The rise in Manhattan's mutant population, coupled with racism among normal humans, led to mutants forming their own community in Manhattan's Lower East Side (described as the fictional 'Middle East Side' in Peter David's X-Factor). Although humans lived in this neighborhood, they formed a minority. NYX established that District X is an official title for the region.

The neighborhood was poor, overcrowded and violent, with a high crime rate and warring mutant gangs. Most of the residents regarded it as a ghetto. It was described in District X as having the "highest unemployment rate in the USA, the highest rate of illiteracy and the highest severe overcrowding outside of Los Angeles", even though New York City as a whole had seen a decrease in violent crime. (These figures would suggest a large population.) It also had the highest crime rates in the country for narcotics, prostitution, and burglary. Many of its inhabitants had mutations more akin to curses than gifts, further exacerbating the neighborhood's poverty and disadvantage. It also had a large 'underground' population, inhabiting tunnels beneath the neighborhood and living in homeless squalor. Many residents were immigrants, such as Bosnian immigrant Dzemal. In X-Men Unlimited #2, Bishop noted that "there are mutants in District X from every nation on Earth. Every race, religion and culture." Margaret O'Connell, writing for Sequential Tart, describes District X as "the mutant ghetto of the Marvel Universe version of New York City", and as "a slum where minor-league mutants from all over the globe – often more visibly handicapped or disfigured by their genetic abnormalities than the relatively glamorous and outwardly normal X-Men – have congregated in a disaffected and varyingly dysfunctional clump."

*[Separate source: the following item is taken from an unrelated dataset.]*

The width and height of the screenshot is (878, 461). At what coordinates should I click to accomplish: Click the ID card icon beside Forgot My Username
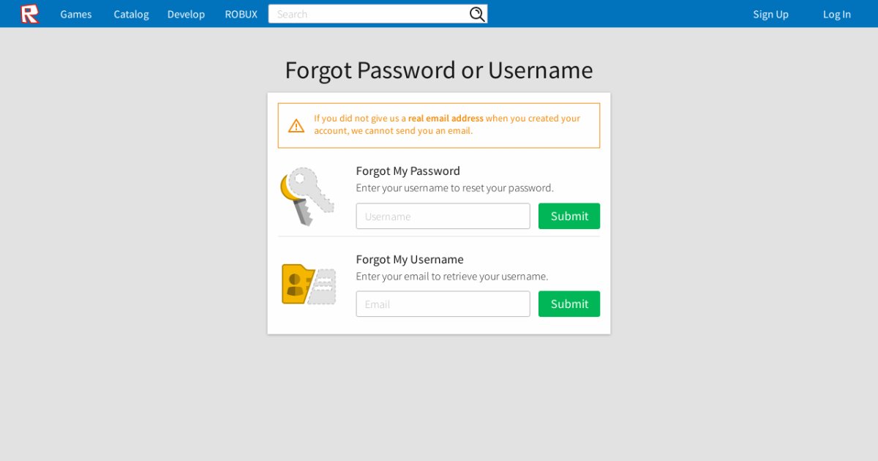point(309,284)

There were also a range of mutant-owned businesses, clubs and restaurants, as well as a burgeoning mutant subculture. Bands such as 'Sentinel Bait' and 'Juggernauts' were mentioned as parts of this subculture, while mutant fashion designers like Jumbo Carnation and nightclubs such as Daniel's Inferno created a vibrant, mutant-oriented nightlife. In this respect, District X may be considered a Marvel Universe analogue to Harlem, the Meatpacking District, or Little Italy, as a cultural center, 'ethnic' enclave and population hub for a disenfranchised minority.

Grant Morrison's creation of an analogy to an ethnic ghetto has been praised, with J. Caleb Mozzocco noting that "[i]f the mutants were always being likened to oppressed ethnic groups and minorities, then why not treat them like a real ethnic group, complete with mutant language, styles, culture and a "Mutant Town" in New York City?" David Brothers, writing for 4thletter!, notes that:

Morrison turned mutants into a subculture, a logical extension of what happens when new elements are introduced into society. They were still oppressed, but they actually had some kind of culture to go along with their oppression. He gave them their own Chinatown, their own Little Italy, and made it a point to show that mutants, while not entirely accepted just yet, were more than just mutant paramilitary teams.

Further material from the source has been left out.